Tolkien's works are not only set in a time and place far distant from our own; the sensibilities themselves are foreign. In the words of his friend, and critic, C. S. Lewis:
The book is like lightning from a clear sky; as sharply different, as unpredictable in our age as [William Blake's] Songs of Innocence were in theirs. To say that in it heroic romance, gorgeous, eloquent, and unashamed, had suddenly returned at a period almost pathological in its anti-romanticism, is inadequate. . . . It marks not a return but an advance or revolution: the conquest of new territory.
While we have moved several score years beyond the age to which Lewis refers as "ours," our age is equally anti-Romantic. Contemporary heroes, such as they are, are haunted and scarcely different from their foes, alone and often persecuted by those they protect, or disillusioned with the causes for which they fight (as Batman, Spiderman, and Captain America reveal). They reflect the sentiments of the war poets far more than those of Tolkien. Yet the success of his work and its attraction is undeniable. In a 1997 poll, and in numerous polls thereafter, The Lord of the Rings ranked among the top works of literary fiction ever published; one even names it the "book of the millennium." How can a tale of the glories of battle be so popular?
The Gifts of Faerie
Quite simply, Tolkien expresses the power of the Christian imagination in the face of suffering, death, and horror. In particular, he provides us with the opportunity to see what happens if one's imagination has been consecrated by the truth of the Gospels, truths that are open to being expressed in the particular media that they have appropriated. The Christian encounter with the art and music of various cultures is itself a fascinating study.

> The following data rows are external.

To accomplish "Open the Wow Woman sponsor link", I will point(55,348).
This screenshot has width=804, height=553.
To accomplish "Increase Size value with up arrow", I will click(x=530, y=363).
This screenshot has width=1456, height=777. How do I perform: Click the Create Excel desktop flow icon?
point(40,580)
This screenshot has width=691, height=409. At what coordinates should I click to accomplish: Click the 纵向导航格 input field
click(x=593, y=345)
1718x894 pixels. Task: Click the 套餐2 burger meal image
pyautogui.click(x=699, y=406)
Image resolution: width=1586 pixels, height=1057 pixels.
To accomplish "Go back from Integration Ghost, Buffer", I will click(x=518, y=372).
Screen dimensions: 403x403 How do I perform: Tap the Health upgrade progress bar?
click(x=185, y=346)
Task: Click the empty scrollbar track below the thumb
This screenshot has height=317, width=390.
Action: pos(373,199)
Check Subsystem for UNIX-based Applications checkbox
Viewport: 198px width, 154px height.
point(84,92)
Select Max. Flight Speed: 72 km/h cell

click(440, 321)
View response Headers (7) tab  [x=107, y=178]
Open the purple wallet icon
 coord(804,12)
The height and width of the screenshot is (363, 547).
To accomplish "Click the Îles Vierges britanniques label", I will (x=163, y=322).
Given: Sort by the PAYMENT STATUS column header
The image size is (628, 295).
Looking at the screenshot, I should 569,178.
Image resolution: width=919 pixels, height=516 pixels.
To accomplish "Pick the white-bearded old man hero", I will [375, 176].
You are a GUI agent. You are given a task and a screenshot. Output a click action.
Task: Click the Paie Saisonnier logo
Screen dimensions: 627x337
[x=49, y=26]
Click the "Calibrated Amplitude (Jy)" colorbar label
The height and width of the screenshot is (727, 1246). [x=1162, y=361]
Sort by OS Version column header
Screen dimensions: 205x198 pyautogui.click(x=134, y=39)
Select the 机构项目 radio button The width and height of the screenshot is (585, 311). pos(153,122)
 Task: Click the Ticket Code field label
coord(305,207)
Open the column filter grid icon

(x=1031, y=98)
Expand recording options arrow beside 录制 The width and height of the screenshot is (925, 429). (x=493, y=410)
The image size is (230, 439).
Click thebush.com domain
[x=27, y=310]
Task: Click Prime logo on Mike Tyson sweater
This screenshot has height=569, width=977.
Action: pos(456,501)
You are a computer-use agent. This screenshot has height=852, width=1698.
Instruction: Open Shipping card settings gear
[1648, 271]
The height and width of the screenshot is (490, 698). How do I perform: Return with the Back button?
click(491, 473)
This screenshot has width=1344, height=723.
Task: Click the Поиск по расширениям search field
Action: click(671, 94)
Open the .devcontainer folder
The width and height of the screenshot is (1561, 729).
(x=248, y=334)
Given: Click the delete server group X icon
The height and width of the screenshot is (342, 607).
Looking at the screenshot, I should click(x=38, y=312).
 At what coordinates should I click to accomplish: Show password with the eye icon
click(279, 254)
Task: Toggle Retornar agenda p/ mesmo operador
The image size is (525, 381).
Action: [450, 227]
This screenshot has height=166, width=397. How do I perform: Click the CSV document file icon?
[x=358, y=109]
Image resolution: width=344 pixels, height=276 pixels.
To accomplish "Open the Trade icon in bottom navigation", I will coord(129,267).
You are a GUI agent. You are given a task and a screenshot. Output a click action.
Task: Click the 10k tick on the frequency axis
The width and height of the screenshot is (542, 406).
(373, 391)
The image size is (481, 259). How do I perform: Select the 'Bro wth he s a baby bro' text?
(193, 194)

In this case, Tolkien applied his Christian imagination to an epic in an age broken by the most devastating wars in history. Under these conditions, heroism takes an unexpected turn. In place of power and strength there is humility, in place of shrewdness and decisiveness there is obedience. These qualities are embodied in the unlikely heroism of the Halflings, particularly Frodo Baggins in The Lord of the Rings. But this brings us to the problem of the fantasy genre, a sticking point for many readers and non-readers alike.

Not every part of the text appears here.